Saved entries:
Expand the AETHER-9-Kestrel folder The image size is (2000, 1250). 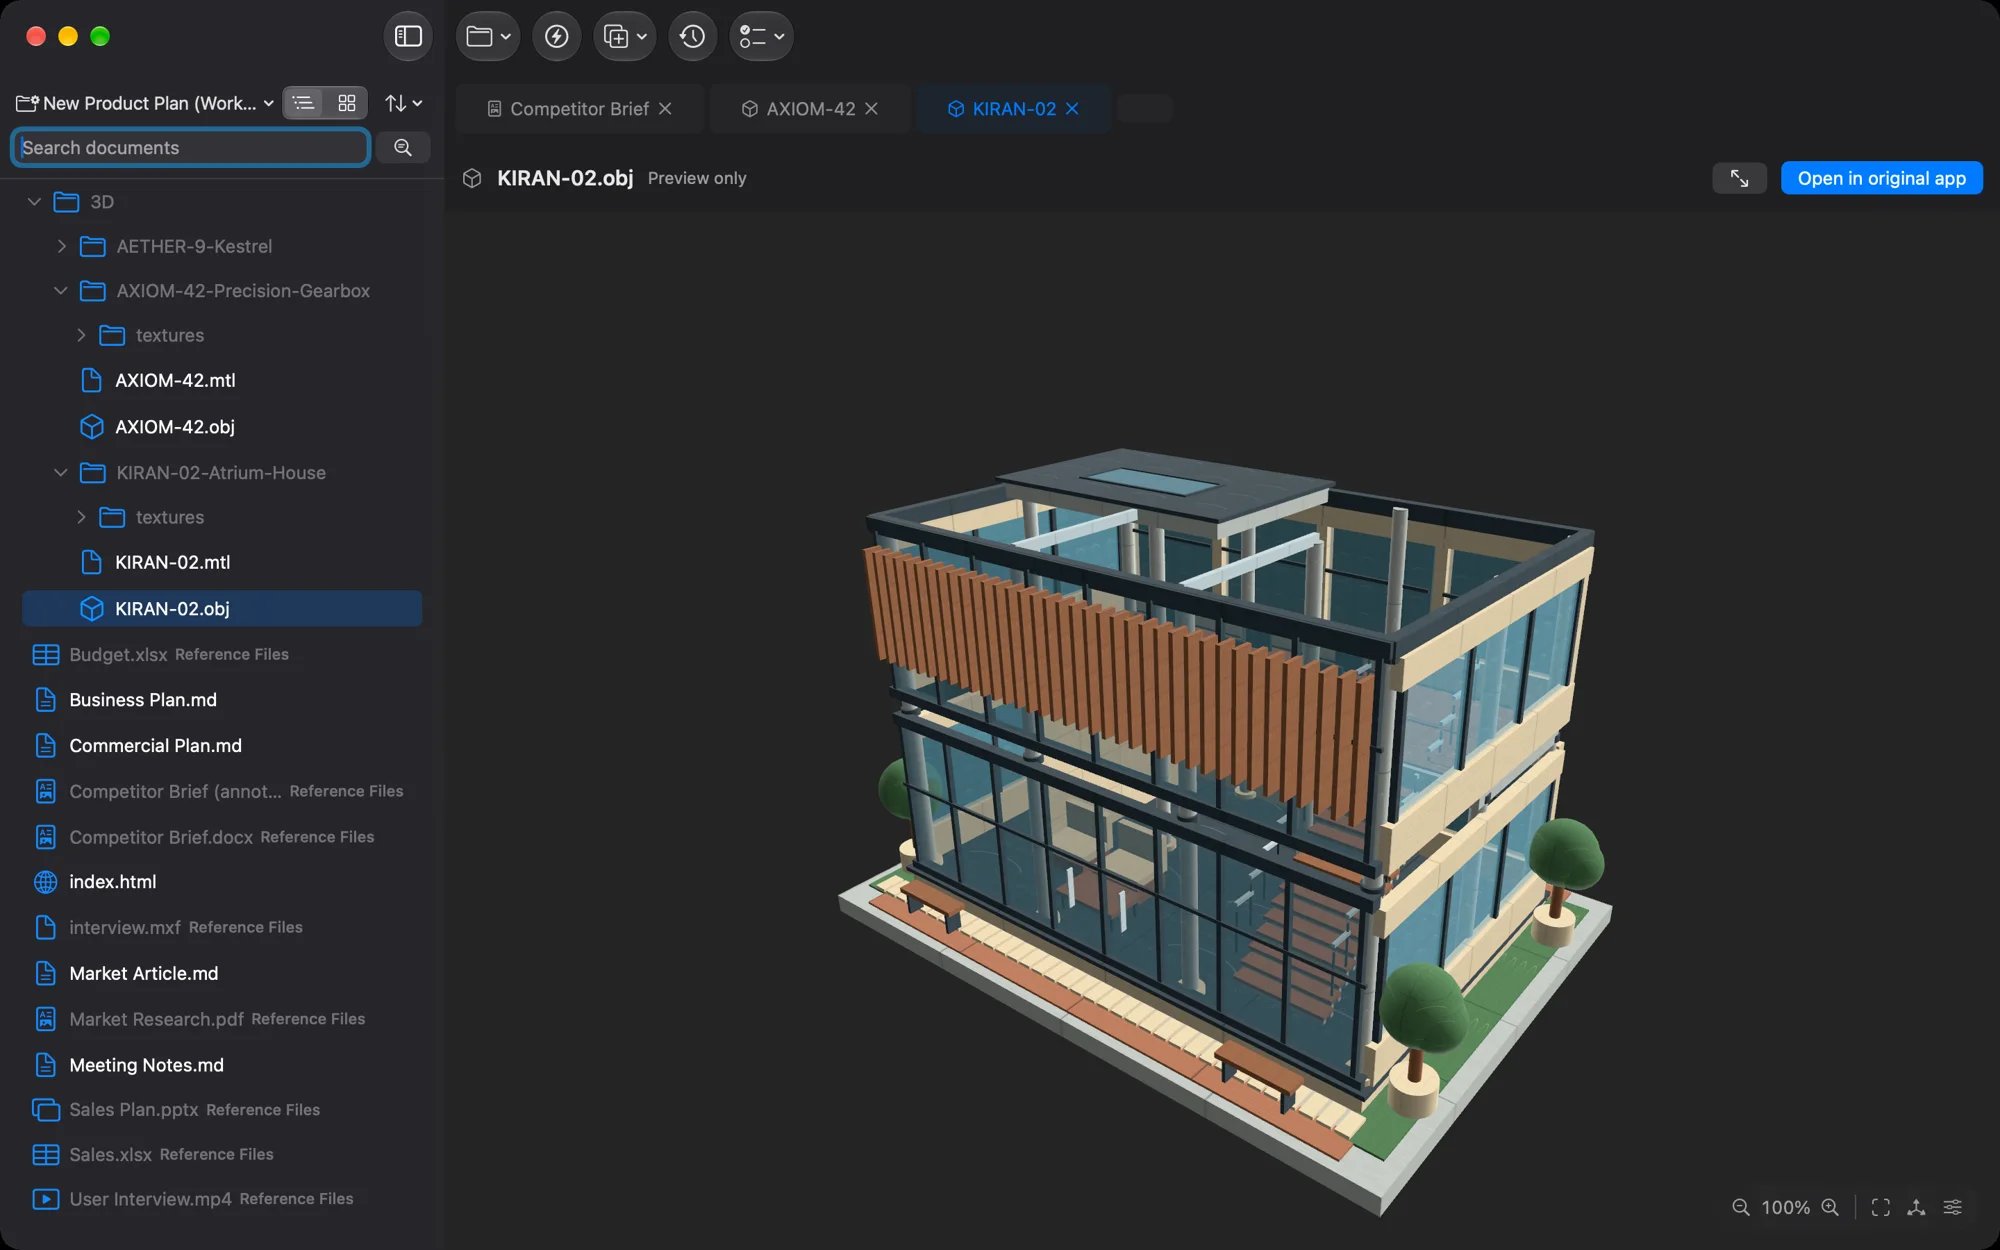point(62,246)
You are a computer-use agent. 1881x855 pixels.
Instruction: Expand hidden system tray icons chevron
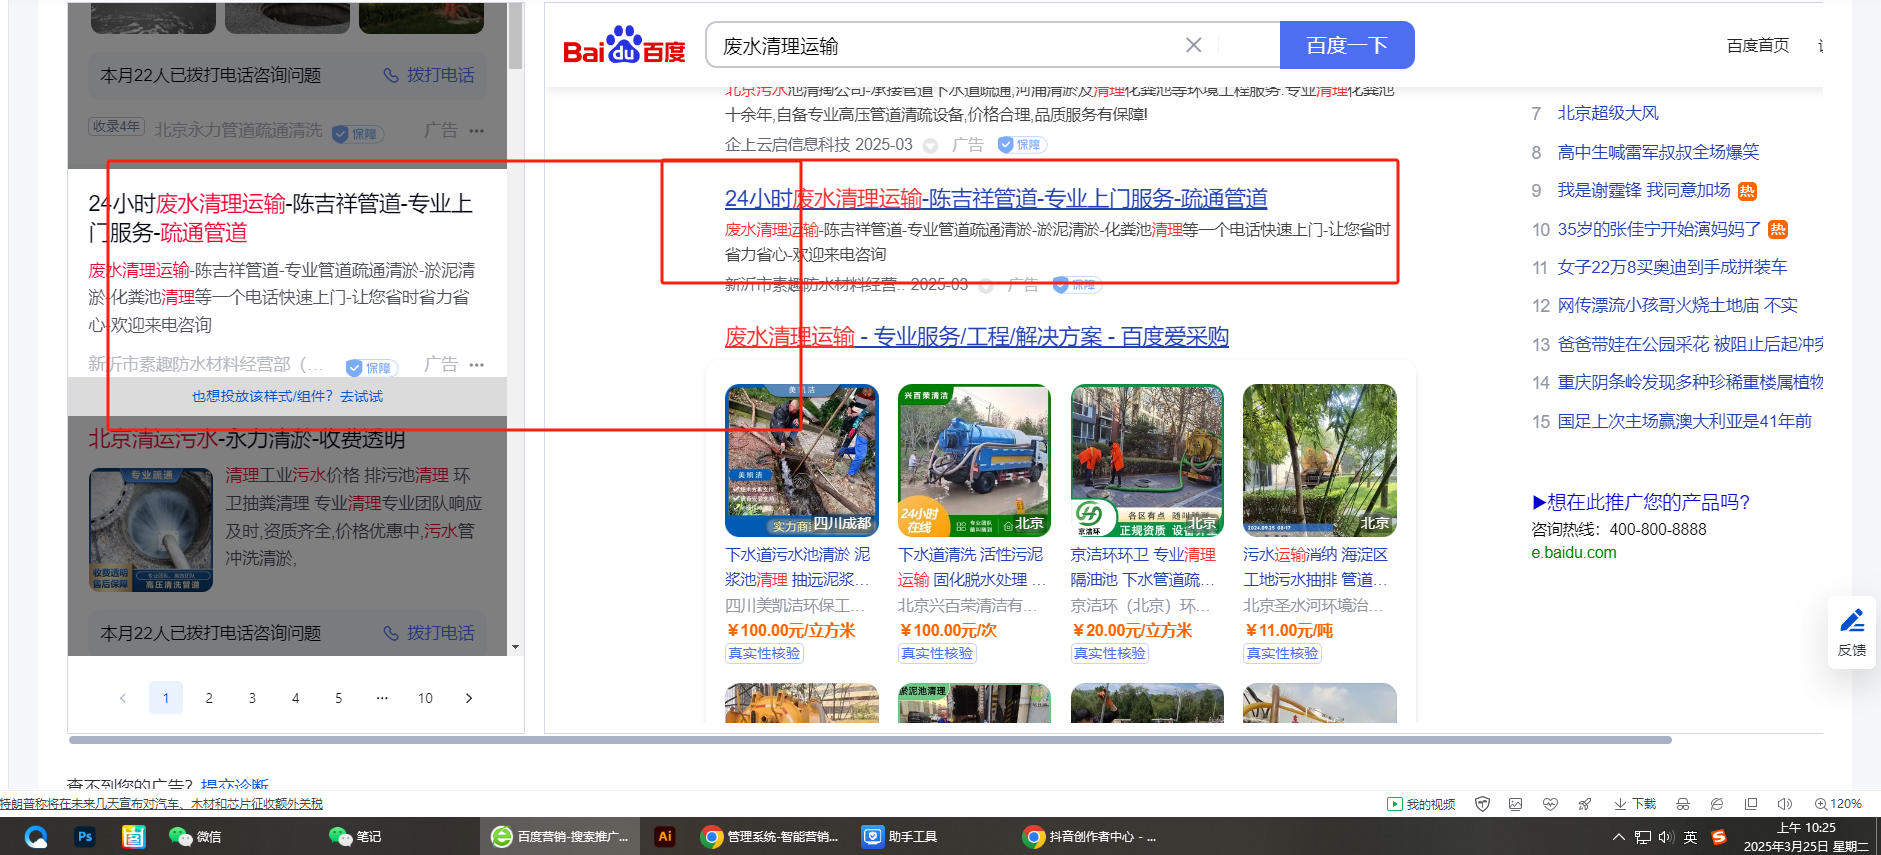pos(1618,837)
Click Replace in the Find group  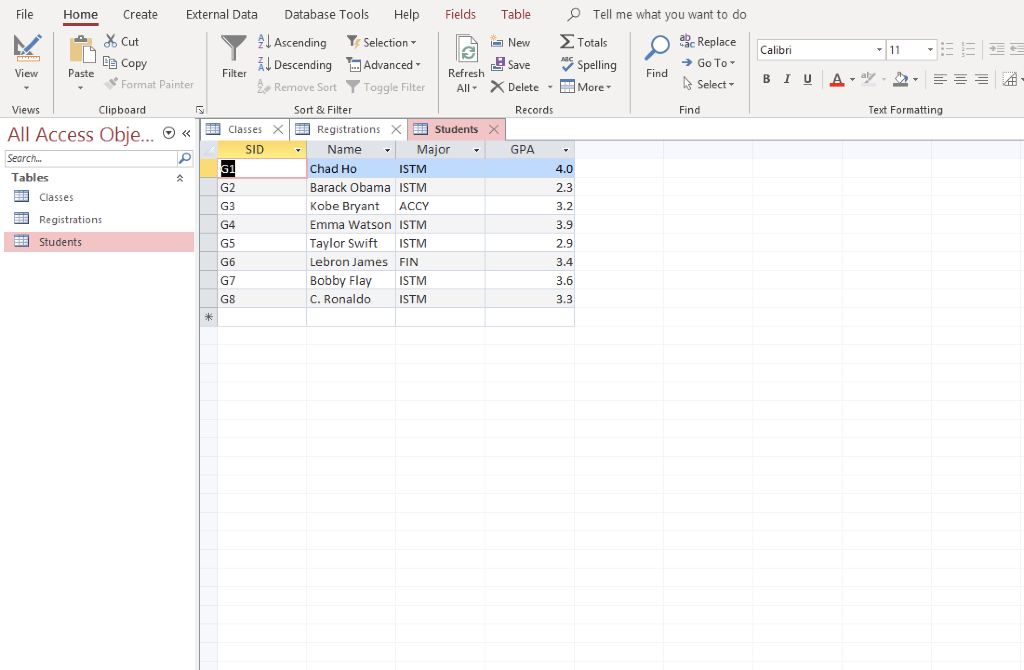710,41
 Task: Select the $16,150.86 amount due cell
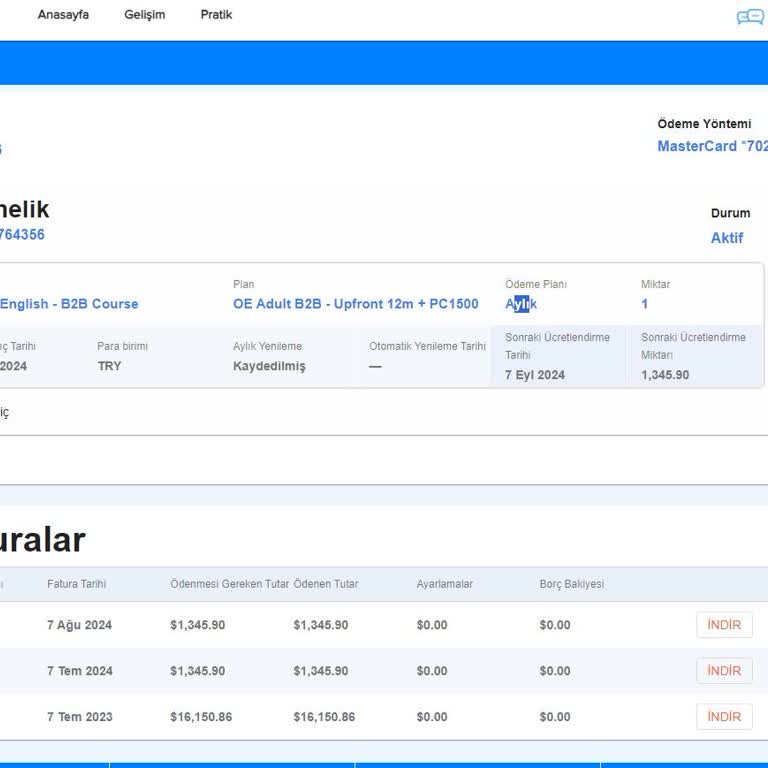(x=201, y=717)
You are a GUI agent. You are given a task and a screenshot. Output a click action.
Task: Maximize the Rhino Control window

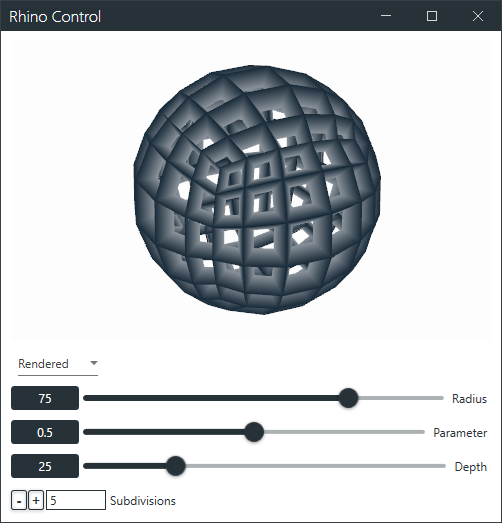click(432, 16)
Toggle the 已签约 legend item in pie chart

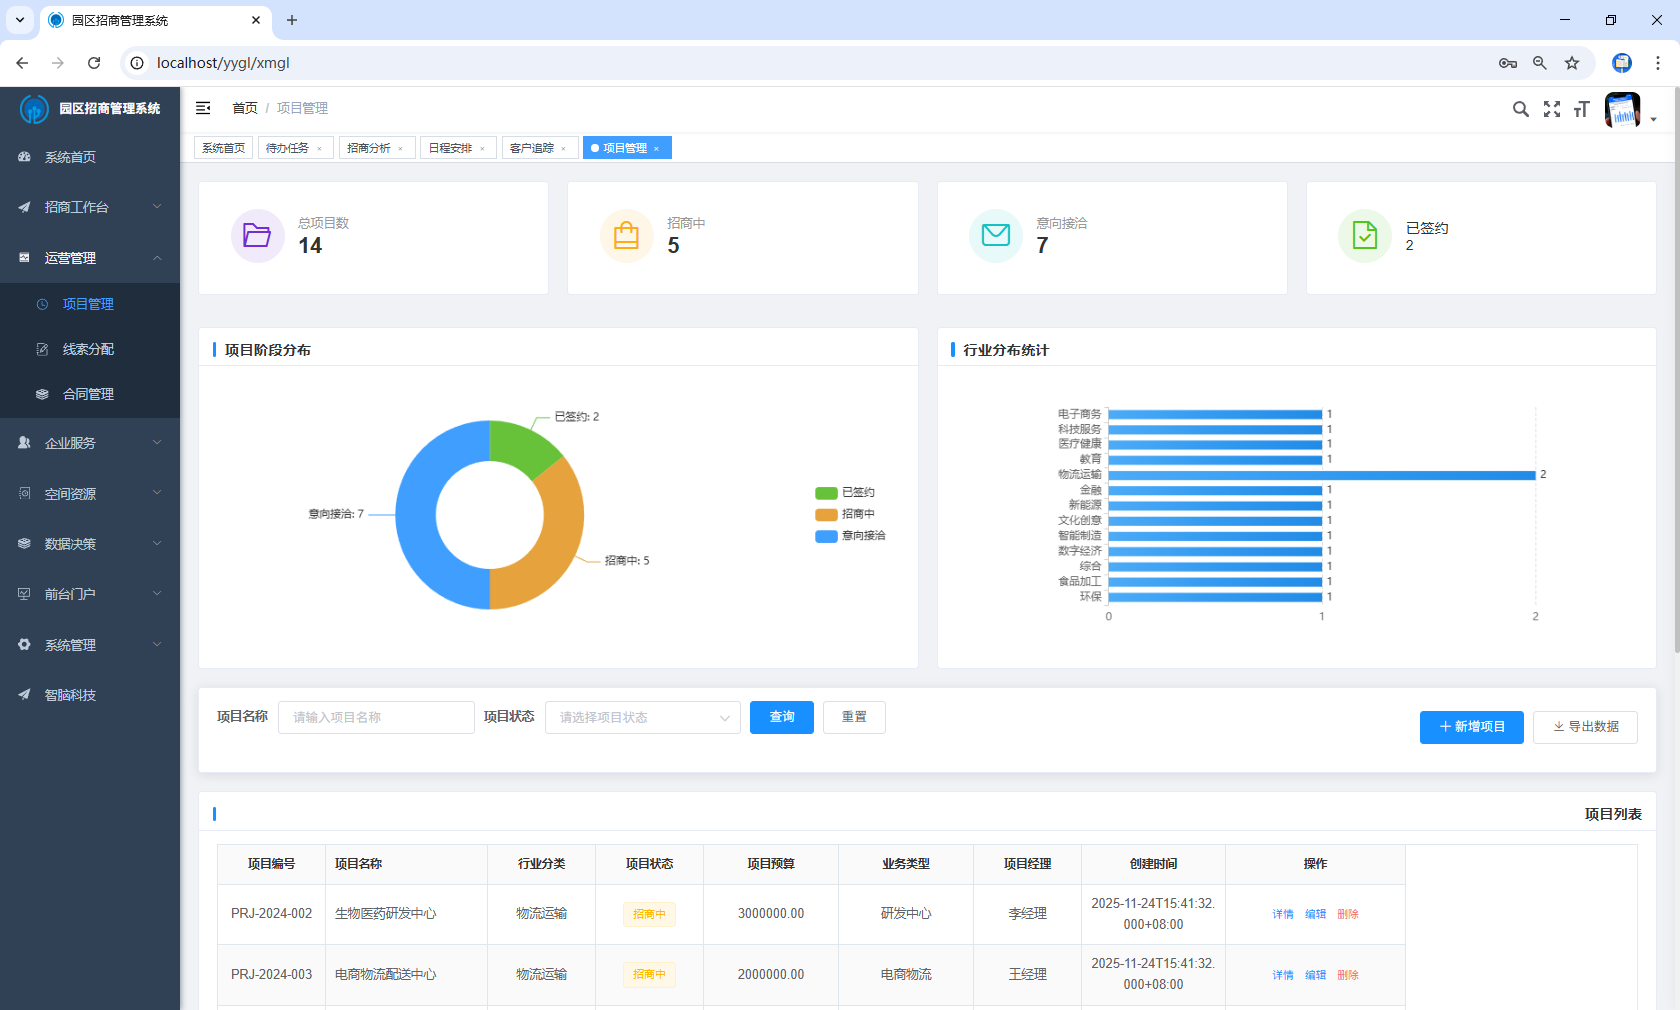(x=846, y=492)
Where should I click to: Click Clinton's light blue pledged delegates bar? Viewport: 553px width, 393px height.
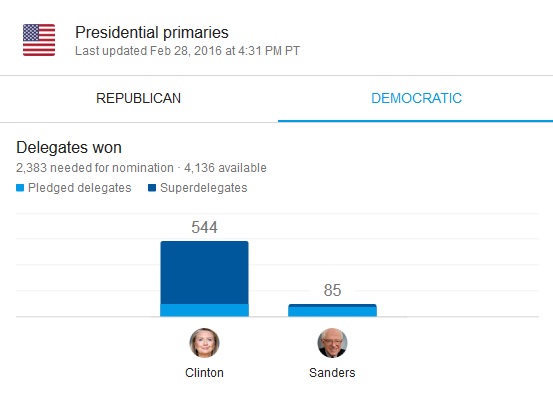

Directions for this task
Only lines with the word "agent" count here; copy every one from the records.

Problem solution
You are a computer-use agent. 1881x855 pixels.
You are a GUI agent. You are given a task and a screenshot. Output a click action.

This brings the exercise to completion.